# Interpreting Results

Use this guide to interpret EVd3x outputs conservatively and consistently.

## 1) Read order

1. Confirm context in Summary (single node or collection).
2. Check EV Evidence source support.
3. Review Pathway and Disease.
4. Use Cell, LR, and PPI for candidate follow-up.

## 2) Direct versus target-derived context

For miRNA-driven states, some pathway and disease context is target-derived through miRNA-mRNA links.

- Direct evidence: rows linked directly to the queried molecule.
- Target-derived evidence: rows linked through supported target mRNAs.
- Direct overlap: queried miRNA supports a queried mRNA.
- Shared target: multiple queried miRNAs converge on a non-query mRNA.

Report direct and target-derived signals separately in manuscripts and internal notes.
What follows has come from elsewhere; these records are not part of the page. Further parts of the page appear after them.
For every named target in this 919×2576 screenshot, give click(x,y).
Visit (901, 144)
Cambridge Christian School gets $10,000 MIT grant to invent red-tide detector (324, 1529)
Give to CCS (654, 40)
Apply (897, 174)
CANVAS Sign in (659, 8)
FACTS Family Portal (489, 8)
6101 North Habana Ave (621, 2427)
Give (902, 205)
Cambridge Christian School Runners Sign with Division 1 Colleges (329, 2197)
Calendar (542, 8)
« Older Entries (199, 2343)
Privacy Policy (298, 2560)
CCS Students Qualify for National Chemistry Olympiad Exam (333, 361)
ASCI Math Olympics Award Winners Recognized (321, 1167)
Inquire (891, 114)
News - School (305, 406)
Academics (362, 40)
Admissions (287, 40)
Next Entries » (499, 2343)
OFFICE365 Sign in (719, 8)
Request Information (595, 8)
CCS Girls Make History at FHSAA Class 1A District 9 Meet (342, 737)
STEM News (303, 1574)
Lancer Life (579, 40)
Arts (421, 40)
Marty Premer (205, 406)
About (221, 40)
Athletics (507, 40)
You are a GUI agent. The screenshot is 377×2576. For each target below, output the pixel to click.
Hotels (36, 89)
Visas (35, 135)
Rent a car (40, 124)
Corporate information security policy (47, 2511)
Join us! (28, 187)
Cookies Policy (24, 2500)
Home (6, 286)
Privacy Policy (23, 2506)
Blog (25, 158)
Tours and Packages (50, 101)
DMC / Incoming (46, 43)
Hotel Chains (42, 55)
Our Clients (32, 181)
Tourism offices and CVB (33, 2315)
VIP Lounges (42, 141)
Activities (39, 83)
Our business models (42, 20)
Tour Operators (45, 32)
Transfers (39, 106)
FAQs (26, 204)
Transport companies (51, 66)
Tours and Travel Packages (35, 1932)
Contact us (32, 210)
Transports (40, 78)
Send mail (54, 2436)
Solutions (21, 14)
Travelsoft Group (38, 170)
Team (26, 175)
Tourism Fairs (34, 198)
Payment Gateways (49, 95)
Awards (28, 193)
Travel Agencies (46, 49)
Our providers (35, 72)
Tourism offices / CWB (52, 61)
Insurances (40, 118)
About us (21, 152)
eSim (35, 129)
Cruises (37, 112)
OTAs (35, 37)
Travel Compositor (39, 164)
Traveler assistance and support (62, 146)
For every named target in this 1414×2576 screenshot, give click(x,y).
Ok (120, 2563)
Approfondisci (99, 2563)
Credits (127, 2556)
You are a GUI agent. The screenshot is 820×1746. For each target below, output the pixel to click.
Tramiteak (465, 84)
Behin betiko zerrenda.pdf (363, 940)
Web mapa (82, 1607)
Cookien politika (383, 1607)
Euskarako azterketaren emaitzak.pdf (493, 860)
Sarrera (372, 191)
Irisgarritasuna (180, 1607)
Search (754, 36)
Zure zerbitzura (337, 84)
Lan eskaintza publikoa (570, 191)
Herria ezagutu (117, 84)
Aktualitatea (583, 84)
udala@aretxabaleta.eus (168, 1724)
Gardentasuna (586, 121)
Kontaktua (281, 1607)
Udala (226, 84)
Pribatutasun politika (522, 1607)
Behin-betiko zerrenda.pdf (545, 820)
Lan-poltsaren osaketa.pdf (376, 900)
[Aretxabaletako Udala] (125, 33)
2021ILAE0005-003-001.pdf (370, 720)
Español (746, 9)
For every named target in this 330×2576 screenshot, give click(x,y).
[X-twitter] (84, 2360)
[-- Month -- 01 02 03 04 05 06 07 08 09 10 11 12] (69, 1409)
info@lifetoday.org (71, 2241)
## 3) Summary metrics versus full tables

Summary cards are first-pass views optimized for speed.

For final interpretation:
1. open the module tab,
2. inspect full rows,
3. export machine-readable tables,
4. verify that first-pass patterns persist.

## 4) Score boundaries

- Pathway: compare p-value and q-value only within the same filter state.
- Disease: higher support means stronger association context, not causality.
- Cell/LR/PPI: scores rank hypotheses for follow-up, not functional proof.

## 5) Interactive guards

- First-pass views can return fewer rows than maximum caps.
- Top-N and other limits are processing guards for responsiveness.
- If needed, expand scope iteratively and document each expansion step.

## 6) Reporting template

Include:
- query and mode,
- main EV evidence signal,
- top pathway and disease context,
- interpretation boundary,
- proposed follow-up validation step.